(Beginning of Records to use)
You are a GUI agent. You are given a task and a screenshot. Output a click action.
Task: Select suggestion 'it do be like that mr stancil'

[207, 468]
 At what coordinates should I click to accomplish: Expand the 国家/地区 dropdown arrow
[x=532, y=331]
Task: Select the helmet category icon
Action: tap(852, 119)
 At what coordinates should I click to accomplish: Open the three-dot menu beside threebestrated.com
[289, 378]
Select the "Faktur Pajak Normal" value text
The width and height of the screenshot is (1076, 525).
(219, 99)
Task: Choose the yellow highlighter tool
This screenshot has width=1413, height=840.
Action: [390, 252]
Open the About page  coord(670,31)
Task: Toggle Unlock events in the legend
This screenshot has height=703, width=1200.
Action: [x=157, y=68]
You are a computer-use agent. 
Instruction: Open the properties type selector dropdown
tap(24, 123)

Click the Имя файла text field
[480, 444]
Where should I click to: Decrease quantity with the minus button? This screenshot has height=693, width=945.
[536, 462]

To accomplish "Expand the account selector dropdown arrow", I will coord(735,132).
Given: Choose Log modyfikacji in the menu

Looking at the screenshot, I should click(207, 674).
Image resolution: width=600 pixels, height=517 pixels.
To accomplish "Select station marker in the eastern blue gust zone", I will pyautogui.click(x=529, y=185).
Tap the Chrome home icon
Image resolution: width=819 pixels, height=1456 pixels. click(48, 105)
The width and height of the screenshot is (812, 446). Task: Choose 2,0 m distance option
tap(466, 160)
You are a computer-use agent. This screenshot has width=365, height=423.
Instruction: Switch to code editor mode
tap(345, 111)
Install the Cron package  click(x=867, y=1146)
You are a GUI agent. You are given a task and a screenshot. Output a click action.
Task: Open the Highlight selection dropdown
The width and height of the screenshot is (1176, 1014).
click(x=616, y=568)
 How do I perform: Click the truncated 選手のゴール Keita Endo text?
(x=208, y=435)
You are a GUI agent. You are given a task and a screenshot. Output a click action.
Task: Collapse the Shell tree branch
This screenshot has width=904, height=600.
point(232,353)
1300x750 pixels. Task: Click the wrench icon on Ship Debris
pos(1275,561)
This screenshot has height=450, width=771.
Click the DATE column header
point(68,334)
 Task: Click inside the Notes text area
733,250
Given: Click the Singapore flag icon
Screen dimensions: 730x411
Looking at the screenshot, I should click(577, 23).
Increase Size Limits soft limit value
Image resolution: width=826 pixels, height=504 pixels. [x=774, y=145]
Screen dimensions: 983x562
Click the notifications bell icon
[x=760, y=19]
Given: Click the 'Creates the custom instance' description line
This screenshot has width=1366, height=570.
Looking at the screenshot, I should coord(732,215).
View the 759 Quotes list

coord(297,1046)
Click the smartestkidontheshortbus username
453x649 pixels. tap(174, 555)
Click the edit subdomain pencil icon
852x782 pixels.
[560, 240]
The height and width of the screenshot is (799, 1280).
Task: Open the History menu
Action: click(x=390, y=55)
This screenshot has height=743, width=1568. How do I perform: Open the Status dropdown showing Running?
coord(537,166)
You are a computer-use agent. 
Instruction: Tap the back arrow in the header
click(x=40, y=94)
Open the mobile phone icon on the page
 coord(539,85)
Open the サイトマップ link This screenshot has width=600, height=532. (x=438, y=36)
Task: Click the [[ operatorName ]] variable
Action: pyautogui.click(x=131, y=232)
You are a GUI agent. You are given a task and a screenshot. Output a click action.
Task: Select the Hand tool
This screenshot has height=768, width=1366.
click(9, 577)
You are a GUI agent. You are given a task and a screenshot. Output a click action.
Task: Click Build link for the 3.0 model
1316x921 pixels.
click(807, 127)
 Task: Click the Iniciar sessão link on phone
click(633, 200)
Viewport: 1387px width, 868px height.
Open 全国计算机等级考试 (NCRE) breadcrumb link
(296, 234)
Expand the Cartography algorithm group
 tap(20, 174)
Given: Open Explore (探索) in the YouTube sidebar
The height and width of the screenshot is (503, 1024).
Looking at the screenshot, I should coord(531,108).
(End of Records to use)
[How to complete this task]:
Your output must be an exact copy of every entry.

[Output for this task]:
You are a GUI agent. You are given a task and a screenshot. Output a click action.
Task: Select suggestion 'it do be like that mr stancil'

[207, 468]
 At what coordinates should I click to accomplish: Expand the 国家/地区 dropdown arrow
[x=532, y=331]
Task: Select the helmet category icon
Action: tap(852, 119)
 At what coordinates should I click to accomplish: Open the three-dot menu beside threebestrated.com
[289, 378]
Select the "Faktur Pajak Normal" value text
The width and height of the screenshot is (1076, 525).
(219, 99)
Task: Choose the yellow highlighter tool
This screenshot has width=1413, height=840.
Action: [390, 252]
Open the About page  coord(670,31)
Task: Toggle Unlock events in the legend
This screenshot has height=703, width=1200.
Action: [x=157, y=68]
You are a computer-use agent. 
Instruction: Open the properties type selector dropdown
tap(24, 123)

Click the Имя файла text field
[480, 444]
Where should I click to: Decrease quantity with the minus button? This screenshot has height=693, width=945.
[536, 462]

To accomplish "Expand the account selector dropdown arrow", I will coord(735,132).
Given: Choose Log modyfikacji in the menu

Looking at the screenshot, I should click(207, 674).
Image resolution: width=600 pixels, height=517 pixels.
To accomplish "Select station marker in the eastern blue gust zone", I will pyautogui.click(x=529, y=185).
Tap the Chrome home icon
Image resolution: width=819 pixels, height=1456 pixels. click(48, 105)
The width and height of the screenshot is (812, 446). Task: Choose 2,0 m distance option
tap(466, 160)
You are a computer-use agent. This screenshot has width=365, height=423.
Instruction: Switch to code editor mode
tap(345, 111)
Install the Cron package  click(x=867, y=1146)
You are a GUI agent. You are given a task and a screenshot. Output a click action.
Task: Open the Highlight selection dropdown
The width and height of the screenshot is (1176, 1014).
click(x=616, y=568)
 How do I perform: Click the truncated 選手のゴール Keita Endo text?
(x=208, y=435)
You are a GUI agent. You are given a task and a screenshot. Output a click action.
Task: Collapse the Shell tree branch
This screenshot has width=904, height=600.
point(232,353)
1300x750 pixels. Task: Click the wrench icon on Ship Debris
pos(1275,561)
This screenshot has height=450, width=771.
Click the DATE column header
point(68,334)
 Task: Click inside the Notes text area
733,250
Given: Click the Singapore flag icon
Screen dimensions: 730x411
Looking at the screenshot, I should click(577, 23).
Increase Size Limits soft limit value
Image resolution: width=826 pixels, height=504 pixels. [x=774, y=145]
Screen dimensions: 983x562
Click the notifications bell icon
[x=760, y=19]
Given: Click the 'Creates the custom instance' description line
This screenshot has width=1366, height=570.
Looking at the screenshot, I should coord(732,215).
View the 759 Quotes list

coord(297,1046)
Click the smartestkidontheshortbus username
453x649 pixels. tap(174, 555)
Click the edit subdomain pencil icon
852x782 pixels.
[560, 240]
The height and width of the screenshot is (799, 1280).
Task: Open the History menu
Action: click(x=390, y=55)
This screenshot has height=743, width=1568. How do I perform: Open the Status dropdown showing Running?
coord(537,166)
You are a computer-use agent. 
Instruction: Tap the back arrow in the header
click(x=40, y=94)
Open the mobile phone icon on the page
 coord(539,85)
Open the サイトマップ link This screenshot has width=600, height=532. (x=438, y=36)
Task: Click the [[ operatorName ]] variable
Action: pyautogui.click(x=131, y=232)
You are a GUI agent. You are given a task and a screenshot. Output a click action.
Task: Select the Hand tool
This screenshot has height=768, width=1366.
click(9, 577)
You are a GUI agent. You are given a task and a screenshot. Output a click action.
Task: Click Build link for the 3.0 model
1316x921 pixels.
click(807, 127)
 Task: Click the Iniciar sessão link on phone
click(633, 200)
Viewport: 1387px width, 868px height.
Open 全国计算机等级考试 (NCRE) breadcrumb link
(296, 234)
Expand the Cartography algorithm group
 tap(20, 174)
Given: Open Explore (探索) in the YouTube sidebar
The height and width of the screenshot is (503, 1024).
Looking at the screenshot, I should coord(531,108).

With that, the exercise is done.